_WORK TO BE COMPLETED:_
Restate the following entries exactly, including every line.

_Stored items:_
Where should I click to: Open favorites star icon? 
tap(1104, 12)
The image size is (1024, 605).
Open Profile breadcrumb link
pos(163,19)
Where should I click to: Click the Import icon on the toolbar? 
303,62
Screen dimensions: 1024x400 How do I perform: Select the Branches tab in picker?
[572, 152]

_SOLUTION FOR THIS PROBLEM:_
Where should I click to: Open favorites star icon? 
tap(1104, 12)
The image size is (1024, 605).
Open Profile breadcrumb link
pos(163,19)
Where should I click to: Click the Import icon on the toolbar? 
303,62
Screen dimensions: 1024x400 How do I perform: Select the Branches tab in picker?
[572, 152]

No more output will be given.